Graduate Roy Harris has been added to the WGHS Hall of Fame and spoke to the ECHO and journalism class about his book “Pulitzer’s Gold” on Sept. 13.
Harris has been a journalist for 40 years working at the “Post-Dispatch,” “Wall Street Journal,” and at the ECHO was the Sports Editor. He recalled his advisor from the ECHO yelling at him due to his wanting to publish an article about a group of girls starting a flag football team, which in 1960 was unusual.
His advisor immediately “hit the ceiling” and said, “Do you know what would happen to a girl if she was collided with on a football field? She would never be able to have a child, she could be seriously injured, and you’re going to promote this in this newspaper? I don’t think so!” and continued to lecture him in front of the ECHO staff at that time.

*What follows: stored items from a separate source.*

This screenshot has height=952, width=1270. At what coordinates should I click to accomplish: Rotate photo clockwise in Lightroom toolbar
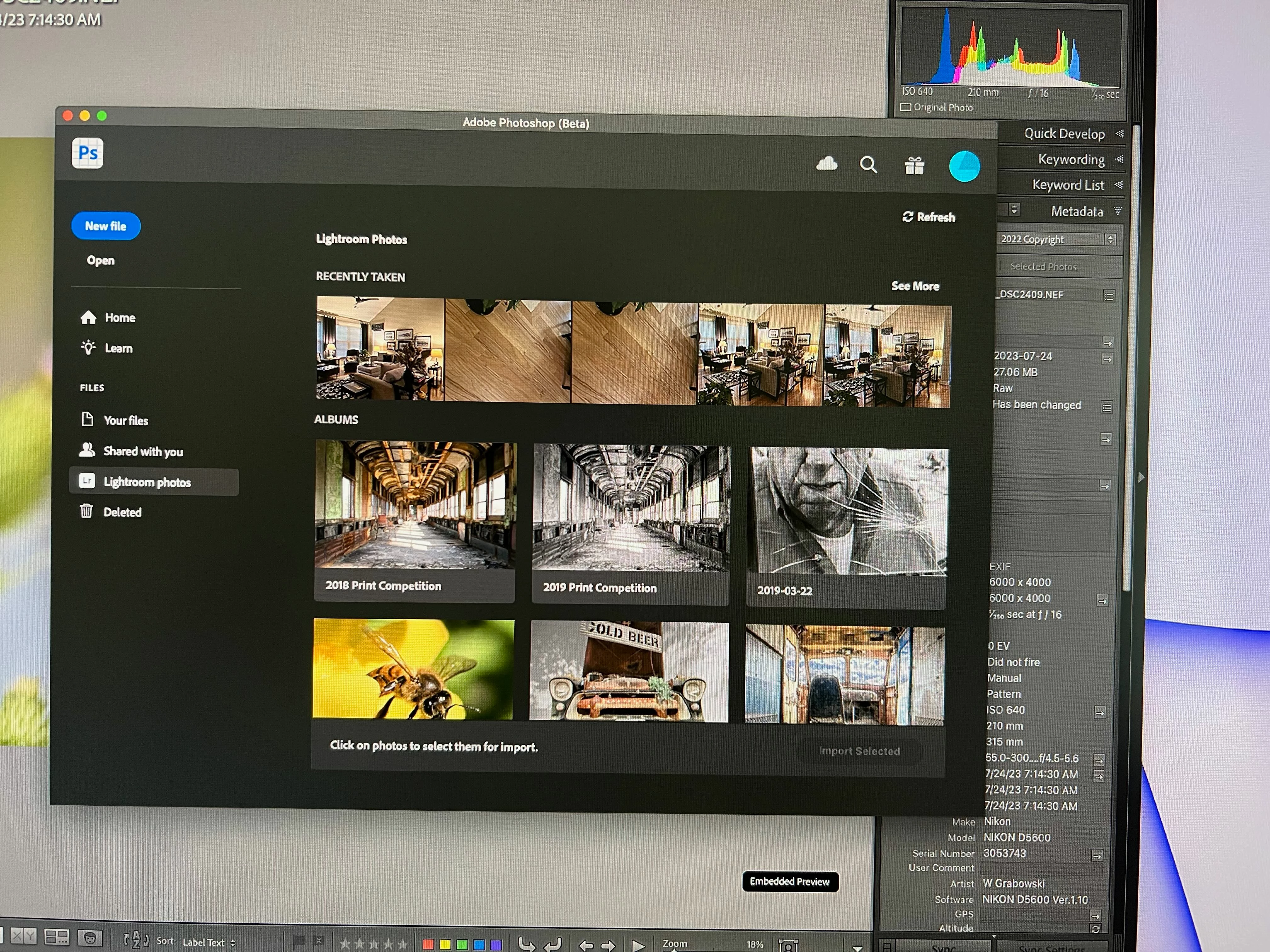tap(552, 944)
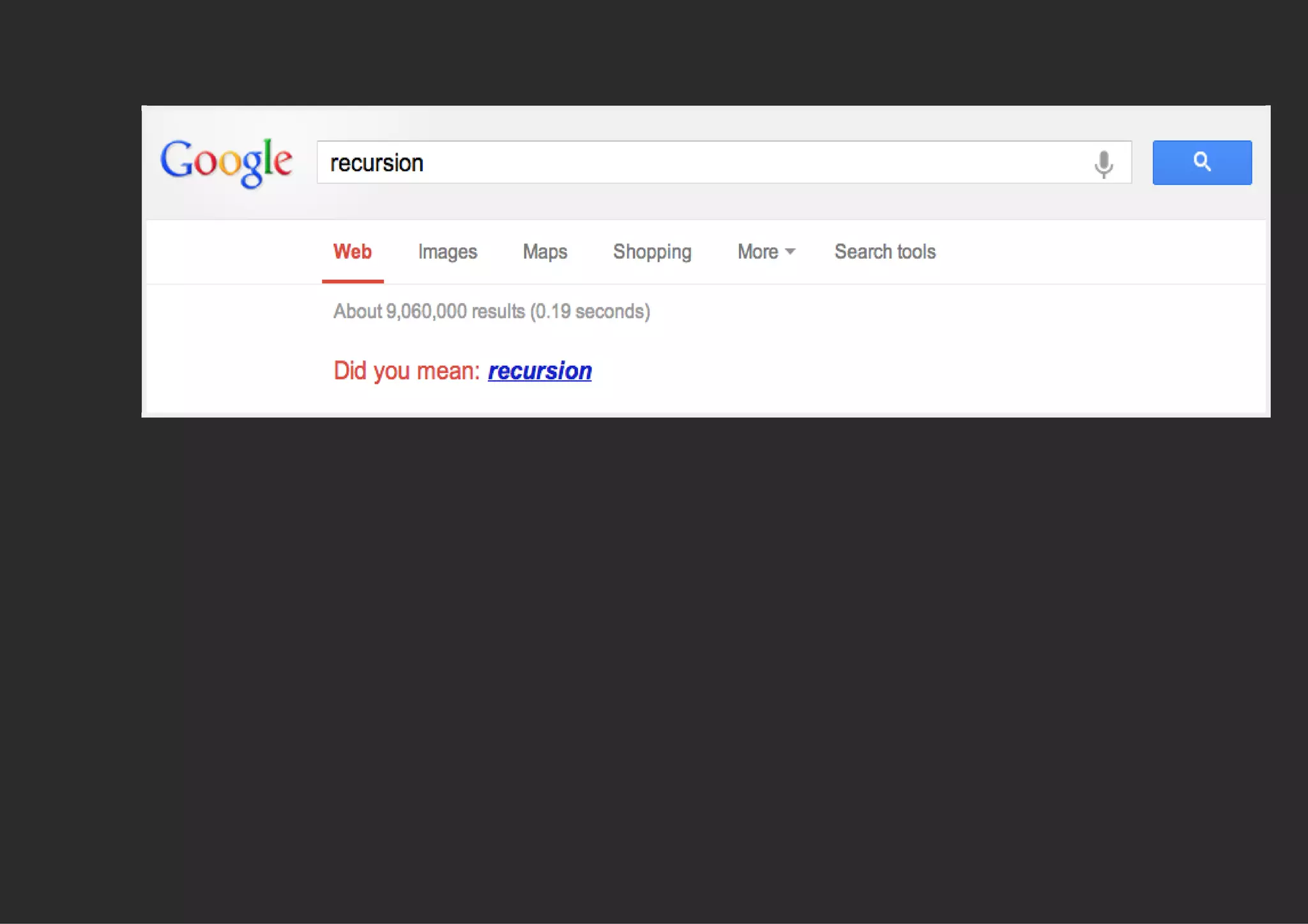Image resolution: width=1308 pixels, height=924 pixels.
Task: Switch to the Images tab
Action: point(447,252)
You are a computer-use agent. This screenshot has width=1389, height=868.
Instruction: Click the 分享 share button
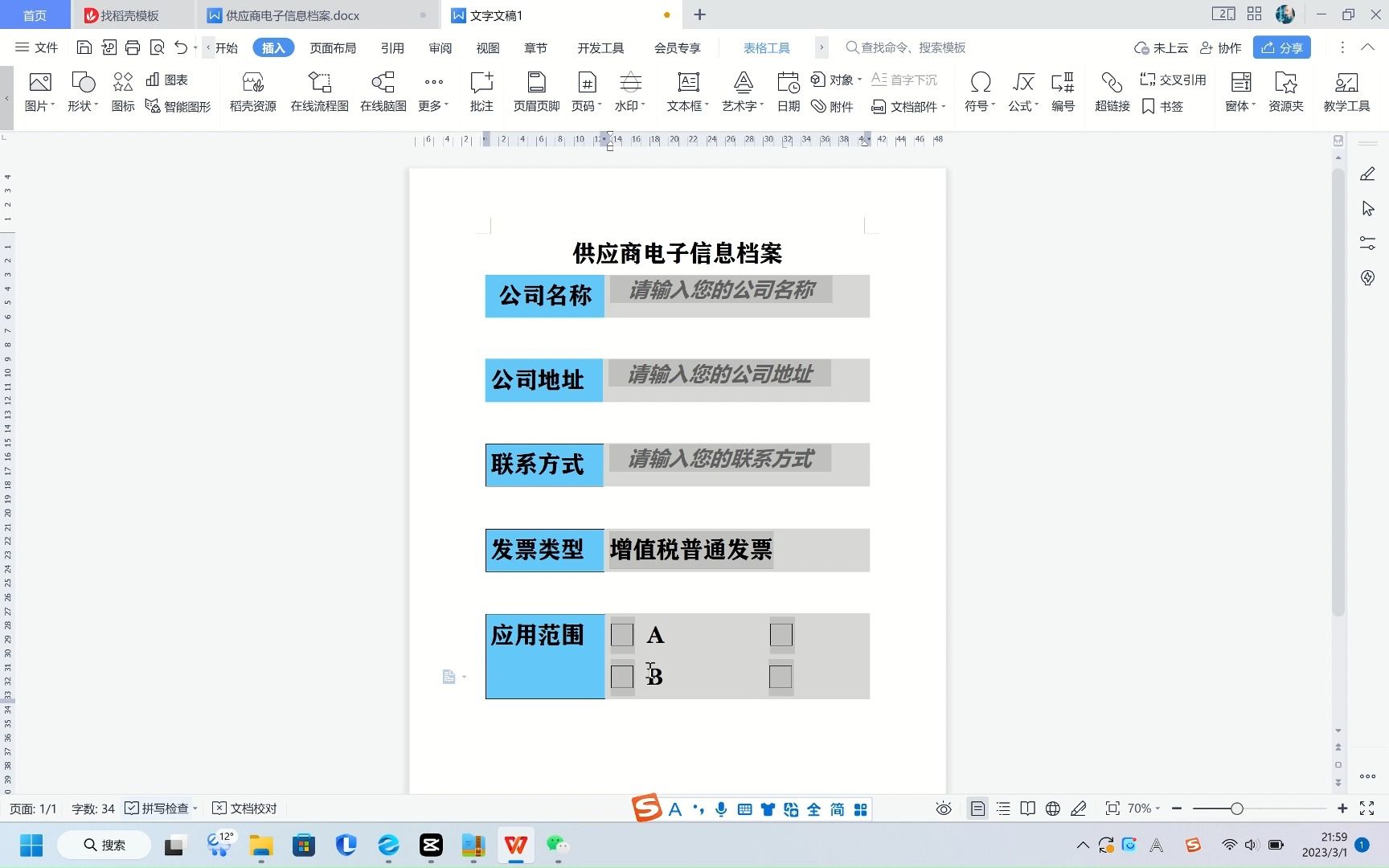(1281, 47)
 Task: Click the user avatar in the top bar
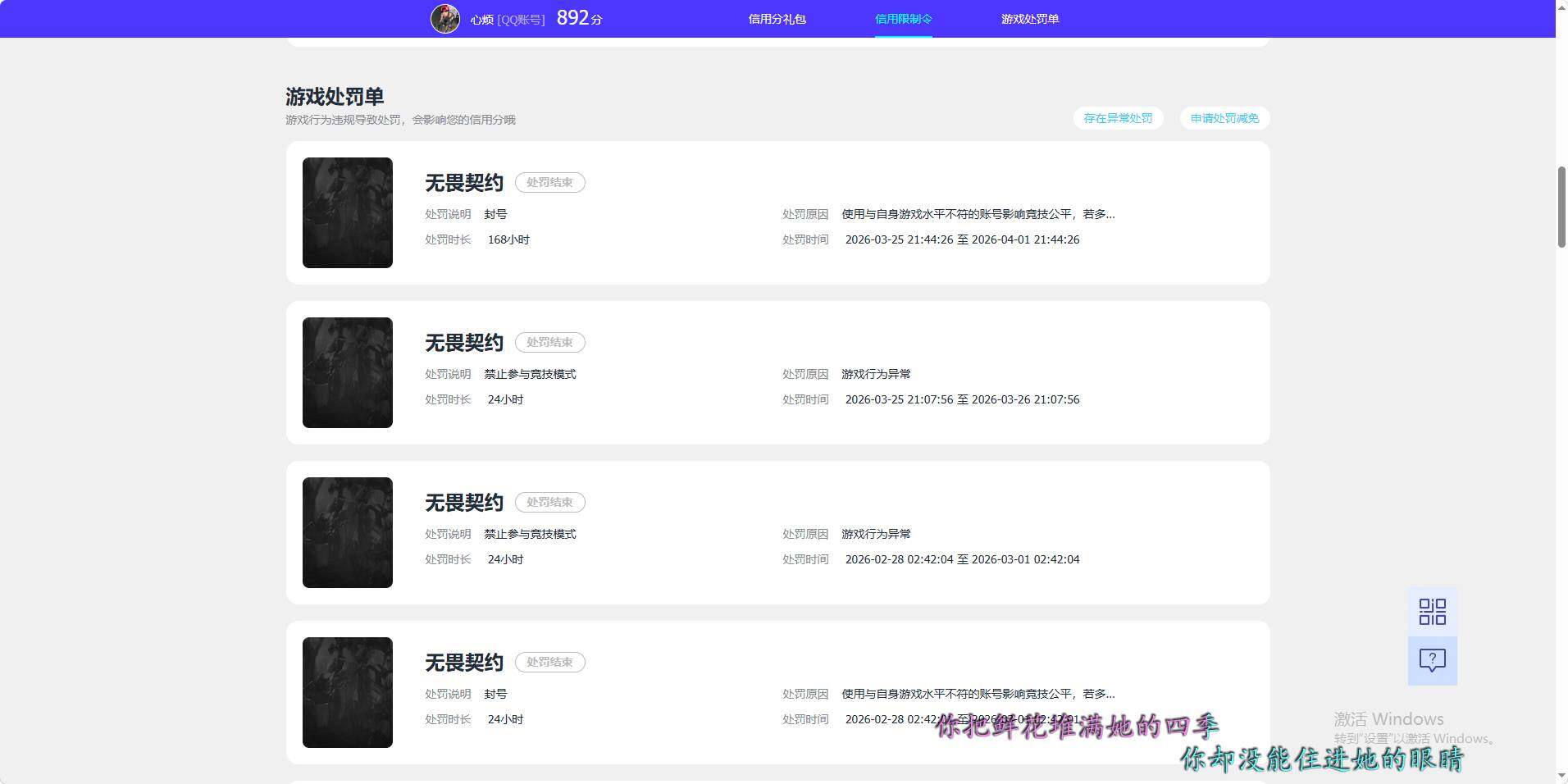pyautogui.click(x=445, y=18)
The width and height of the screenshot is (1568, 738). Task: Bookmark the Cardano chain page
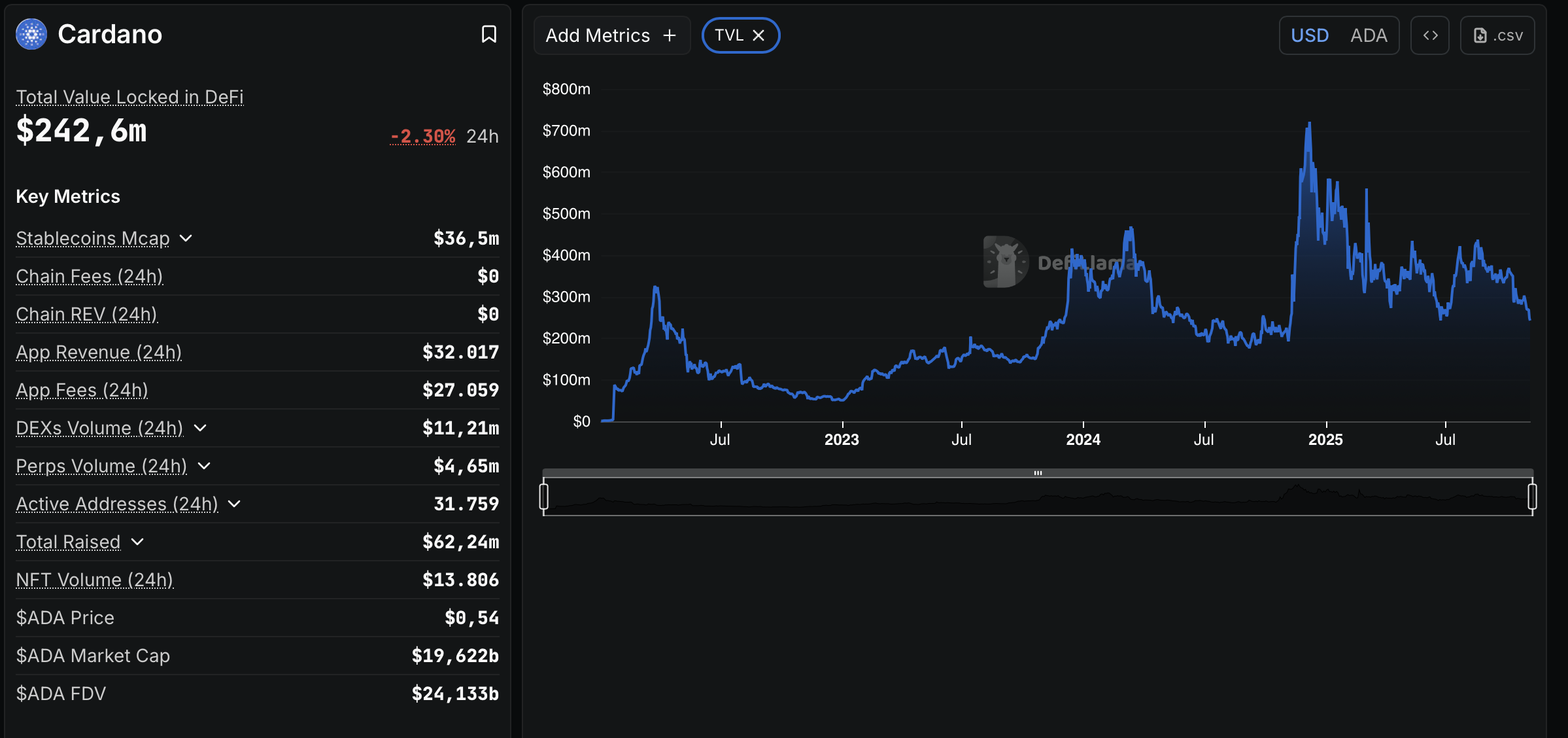click(489, 34)
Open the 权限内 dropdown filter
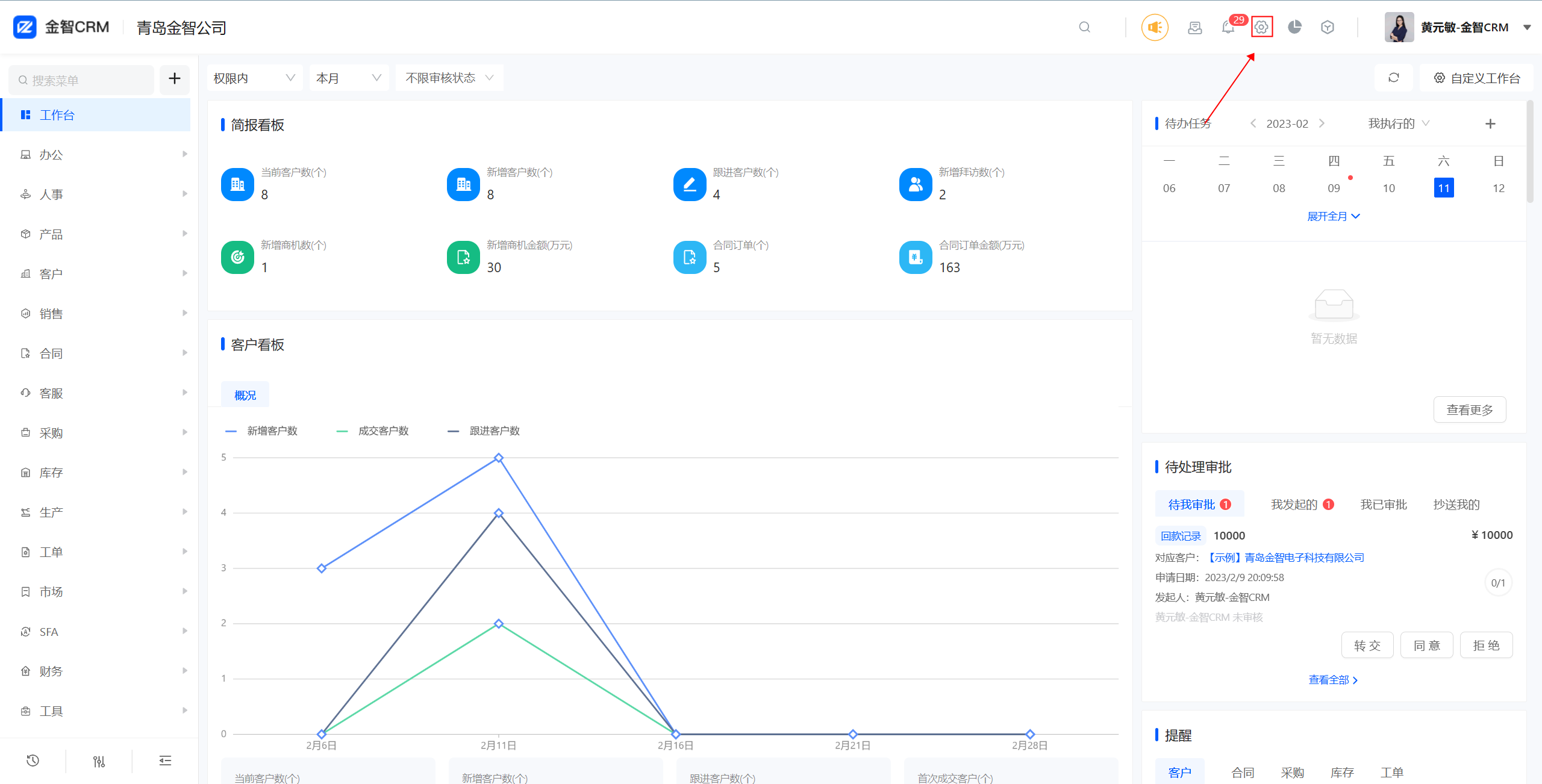 254,78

“It is a strange feeling to go into the high school you graduated from 49 years, and lots have not change, but lots have,” Harris said about his high school days.
As the presentation went on, he spoke about the things he was able to do in exploring the Pulitzer Prizes. “I get to talk to the reporters who have done the best work of the year,” he said and went on to say that he found there wasn’t much written on how the reporters were able to find the information from the stories.
“You think of journalism as one person getting out there and getting a story. It’s rarely that way. It’s usually teams of editors and reporters,” Harris explained.
His fascination with the Pulitzers’ began when his father won a Pulitzer for a story on reporters from Illinois and Missouri getting bribes from their state’s government. His father’s 100 birthday came in 2002, which made Harris think about the history of the Pulitzer in his father’s former Newspaper, “The Post- Dispatch.”
After doing research, he created a pamphlet to tell the Post-Dispatch about what he discovered. He continued to do more research and got more involved with the stories and began to write “Pulitzer’s Gold.”
“They (Pulitzer Prize Committee) tend to be a little bit behind the times though,” Harris said as a second reason for writing the book. He explained that he want to give the Pulitzer Prize people a little kick into the present as they often only look at the print papers and not at on-line publications.